Her: And you’d better be singing from the same menu, capiche?

I thought she’d been watching too many old Bogart films.

Me: I think you mean hymn sheet.

Her: This is Muslim country – no hymns.

Me: Why not just ask us the questions together? Save time.

Her: Because, Englishman, people lie to get visa.

Me: Understood. Shall we get started?

Her: What is your wife’s full-name?

Me: Can’t we start with something a little easier? I’ve never been very good with names. Especially good old Johnny foreigner’s.

Her: WHAT IS HER NAME!

It went on like this for half an hour. Her asking things like my wife’s birthday (Me: soon, I think) her eye colour (Me: the real one or the glass one?) the date we were married (I couldn’t even remember the year. How the hell am I supposed to retain this information?) her favourite dessert (that was an easy one and rather a long list).The Spanish Inquisition would have nothing on this lot. At one point she asked what was the last film we saw together at the cinema. I said we’d never been to the cinema. Together. She asked what was the last book we’d both read. Another awkward explanation about cultural differences from me. She asked me what we had for dinner the previous evening. I had to confess that we didn’t actually eat together. She threw down her pen and asked the question with her eyes. I answered with a shrug and raised eyebrows. And then I remembered something.

Me: We have a child.

Her: At last! Something. Why the hell you not say so already?

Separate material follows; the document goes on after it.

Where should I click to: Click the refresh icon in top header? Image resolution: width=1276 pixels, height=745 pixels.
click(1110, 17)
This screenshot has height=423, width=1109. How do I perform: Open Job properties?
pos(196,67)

She concluded her business with me. I was ordered out. My wife was frog-marched in. I sat outside,  laptop bag on my knees, with all the other asylum seekers, listening to the shouting, the screaming, the sobbing coming from inside. I received some withering stares from the women. A few of the men nodded their approval. My upper lip remained stiff. I tried to read but water had got into my Kindle. I watched the second hand of the clock behind the iron grill make its tortuous way around and around and around.

The bolts were shot on the other side of the door. My wife emerged, mascara-smudged and red-eyed. She and our interrogator embraced warmly. Over my wife’s shoulder the armed woman sent me daggers.

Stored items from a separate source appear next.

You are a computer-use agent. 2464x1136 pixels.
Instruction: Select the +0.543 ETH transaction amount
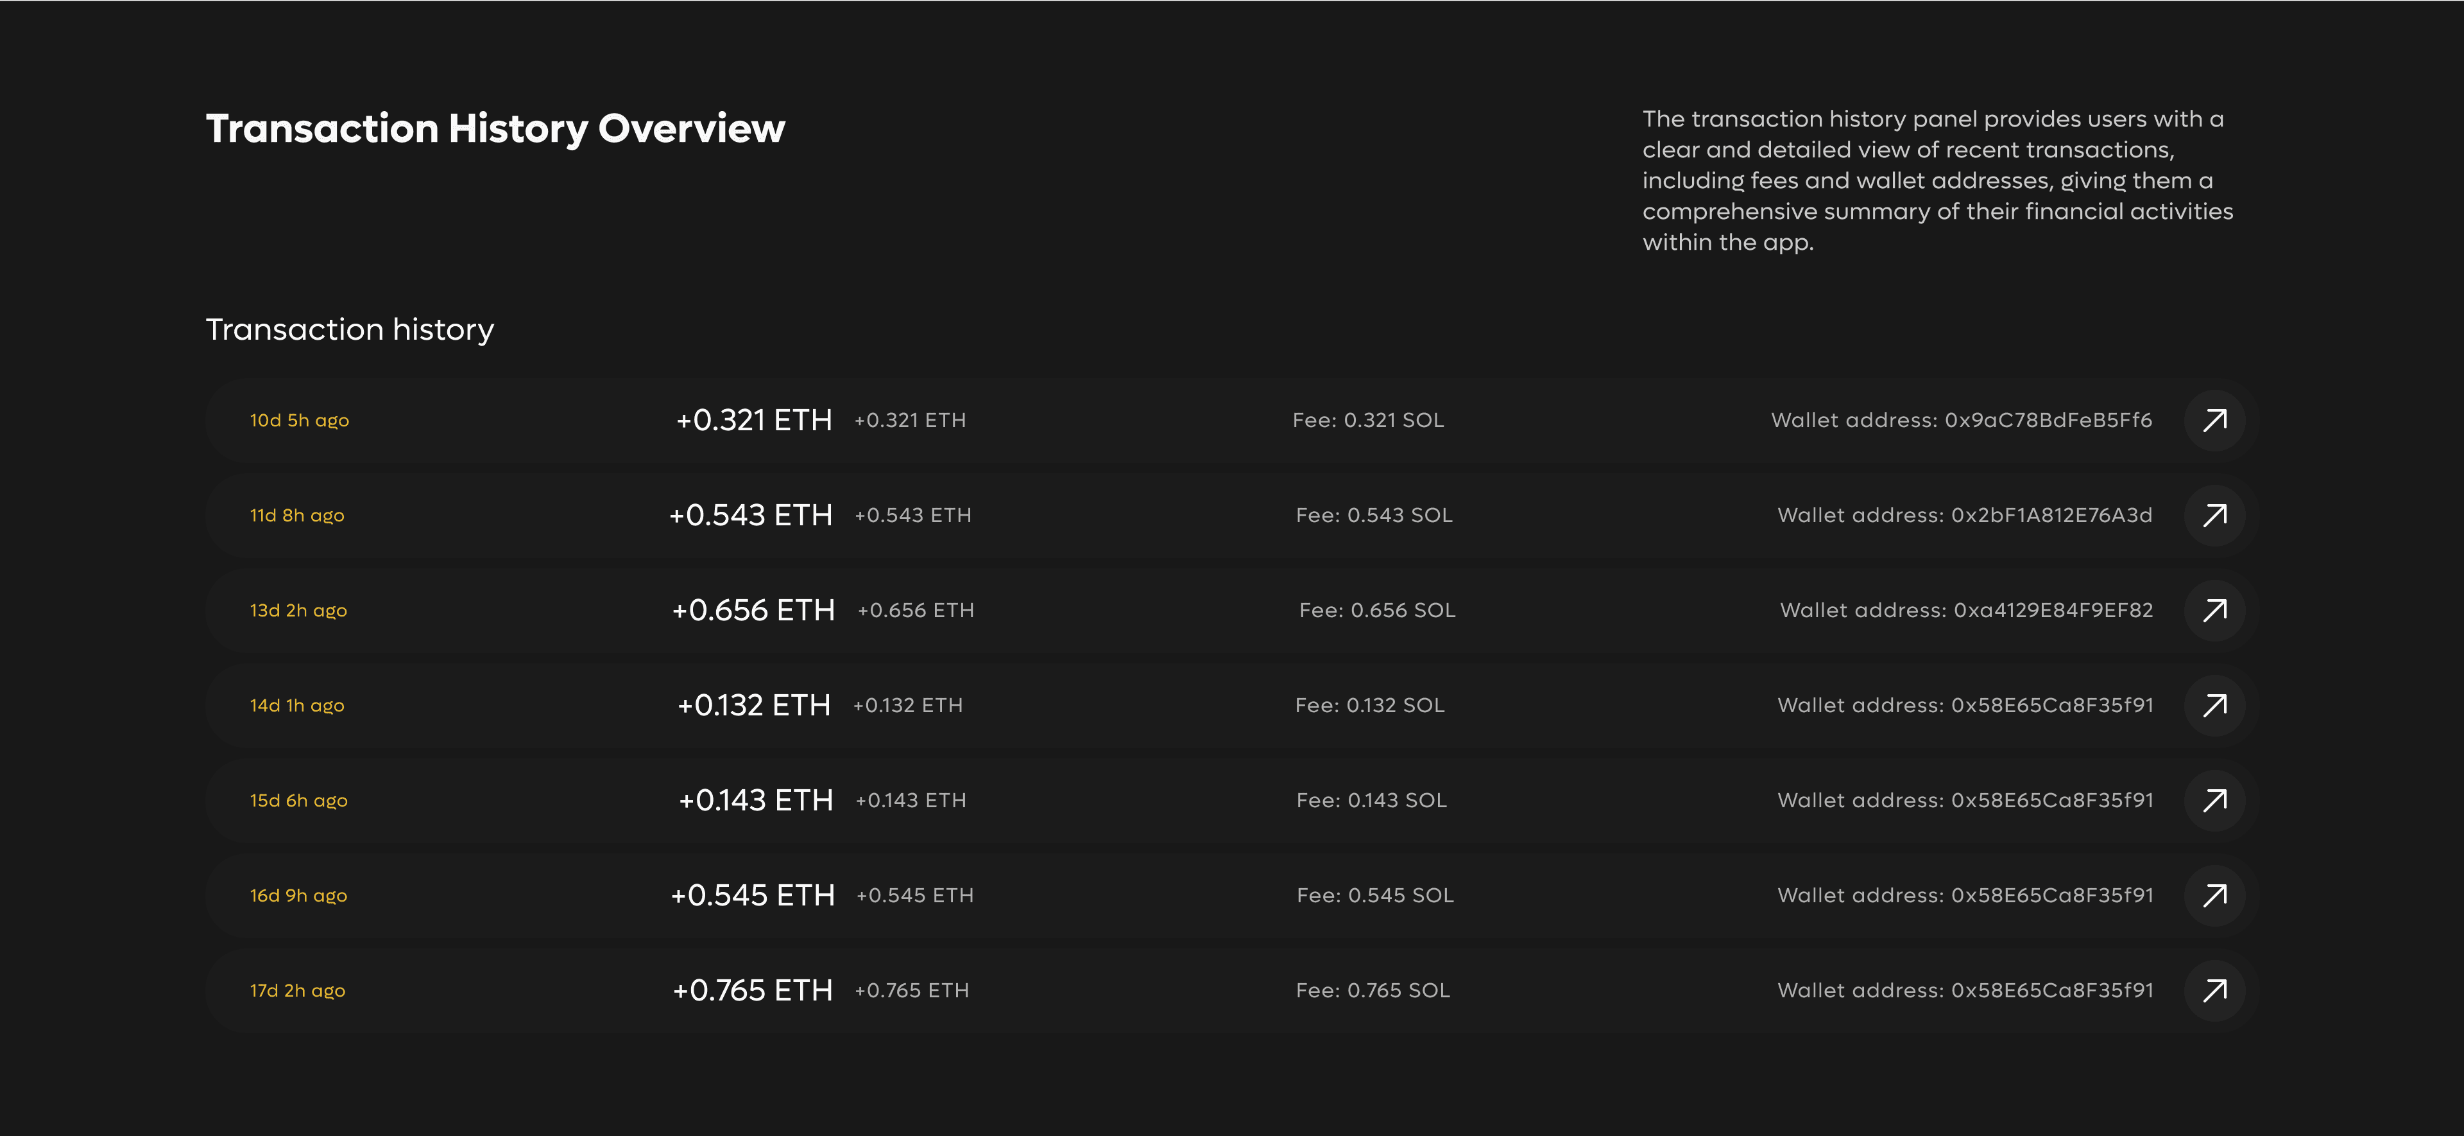coord(751,515)
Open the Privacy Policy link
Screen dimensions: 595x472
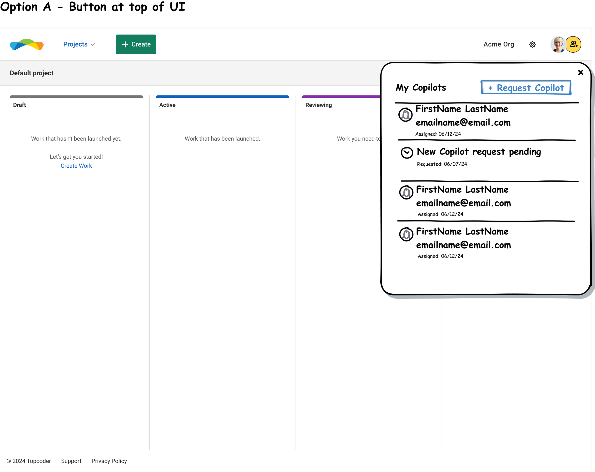[109, 461]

As we left the building I risked saying to my partner in crime, ‘How did it go in there?’

Her: ‘Not now.’

*

In other writing related news this week I was bitten by yet another writing idea last Friday, which encouraged me to put B&C#4 on the back burner while I devoted time and energy to it. A week later and I’m 25,000 words in and looking good. What is it? It is going to be my best book ever. It is going to be the first of a trilogy. It is going to be my first foray into Young Adult dystopian fiction. What did I say about change of direction?